PROBLEM ::
Among the entries, find each line that includes the string "agent" and list it.

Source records
++++++++++++++++++++

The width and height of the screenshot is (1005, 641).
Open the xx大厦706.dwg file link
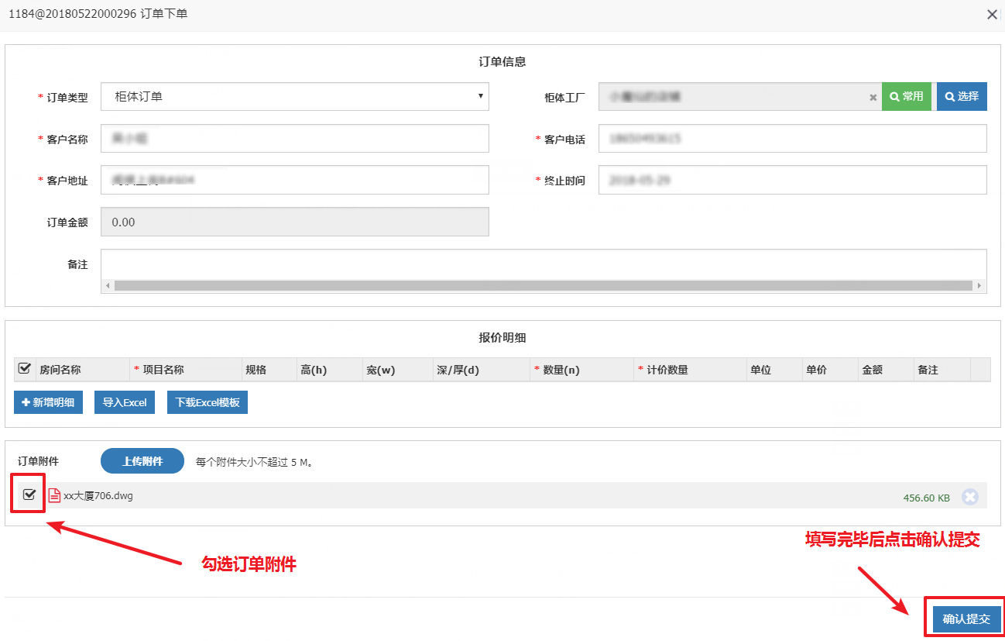coord(98,496)
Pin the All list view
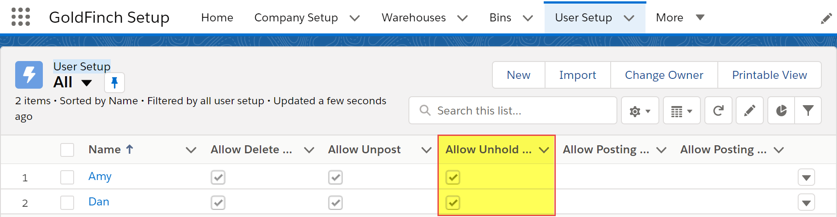Viewport: 837px width, 217px height. pos(114,82)
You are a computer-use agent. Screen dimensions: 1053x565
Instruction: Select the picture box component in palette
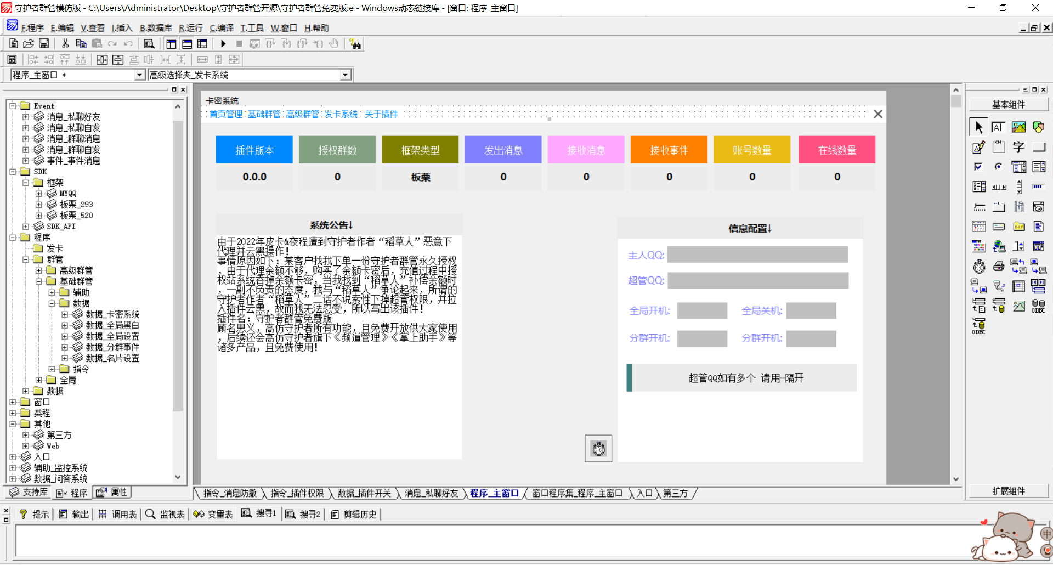(x=1018, y=127)
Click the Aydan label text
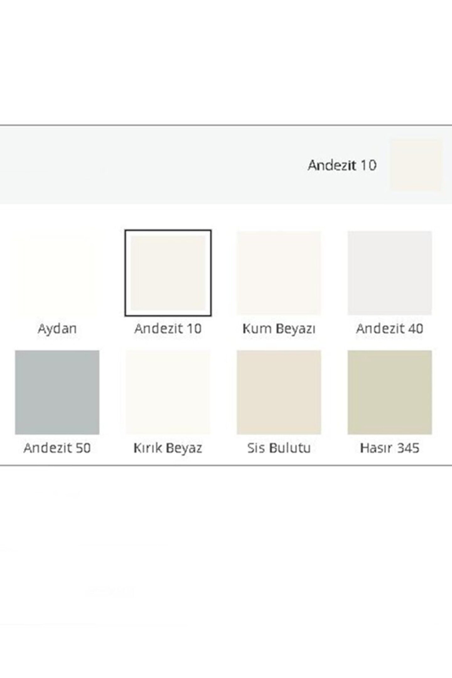Viewport: 452px width, 678px height. pyautogui.click(x=57, y=329)
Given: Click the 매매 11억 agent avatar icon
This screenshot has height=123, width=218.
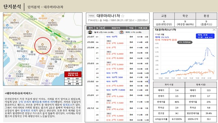Looking at the screenshot, I should pos(121,32).
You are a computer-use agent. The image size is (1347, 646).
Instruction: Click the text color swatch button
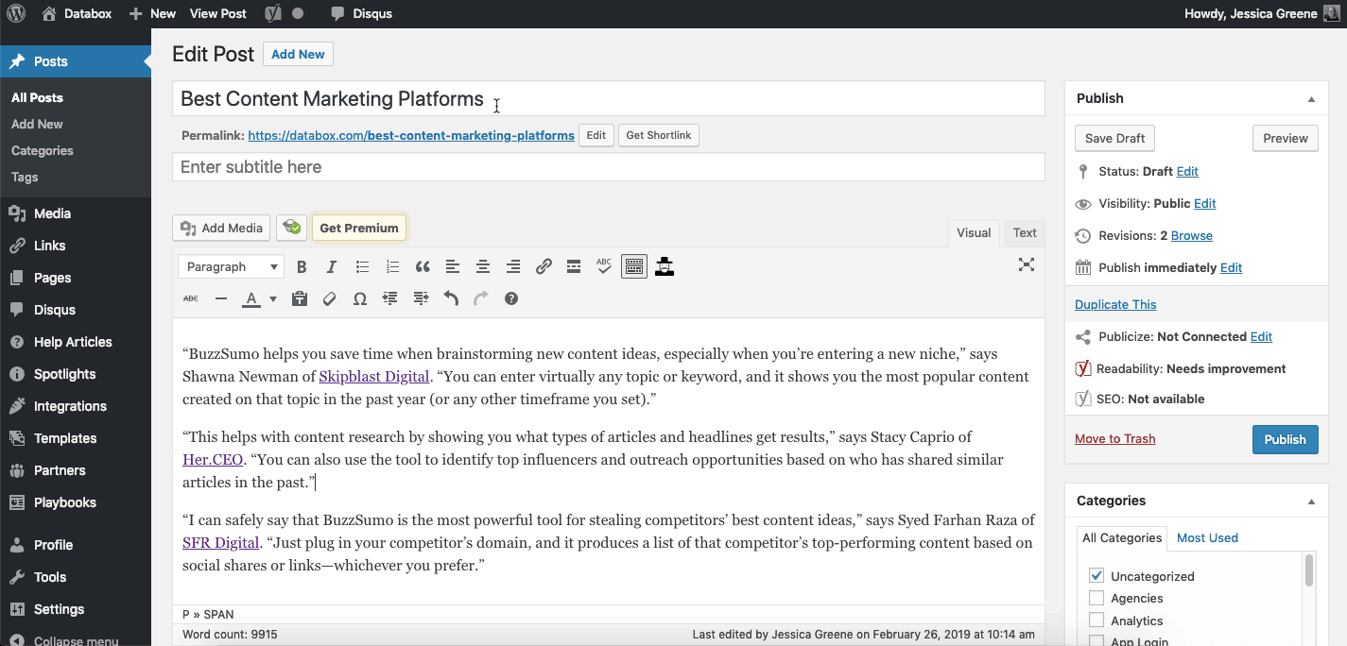[251, 299]
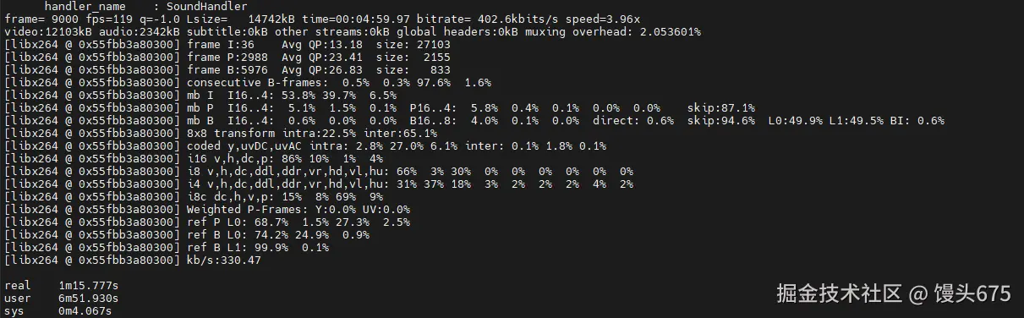The width and height of the screenshot is (1024, 318).
Task: Click the 8x8 transform intra line
Action: 221,134
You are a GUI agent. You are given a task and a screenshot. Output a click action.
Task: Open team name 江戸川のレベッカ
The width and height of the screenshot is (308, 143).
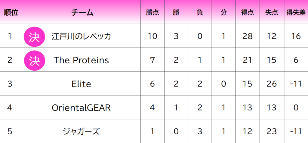pyautogui.click(x=81, y=37)
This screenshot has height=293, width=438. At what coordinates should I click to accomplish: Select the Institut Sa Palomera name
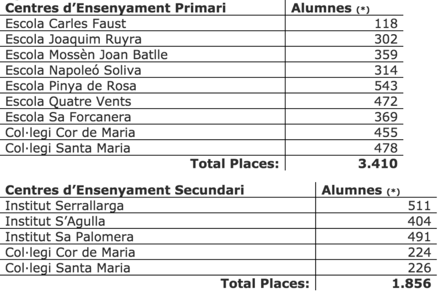click(x=69, y=237)
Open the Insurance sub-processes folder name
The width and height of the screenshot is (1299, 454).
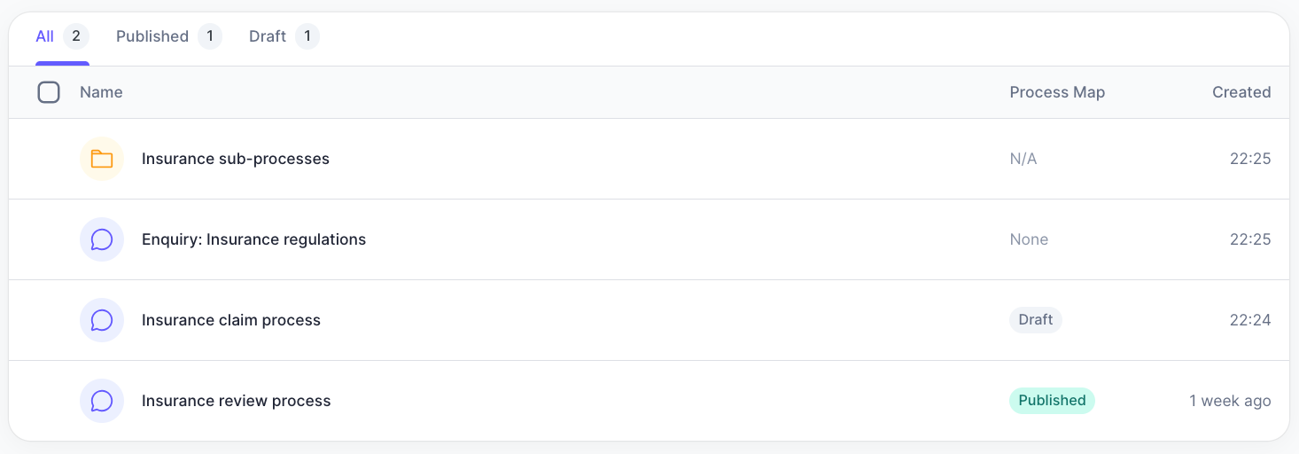236,160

++++++++++++++++++++

REPLY TO THE TASK ::
You are a computer-use agent. Screen dimensions: 1053x565
Given: Click the 매매 11억 agent avatar icon
You are a computer-use agent. The image size is (1347, 646).
You are a GUI agent. You are given a task and a screenshot. Output a click action.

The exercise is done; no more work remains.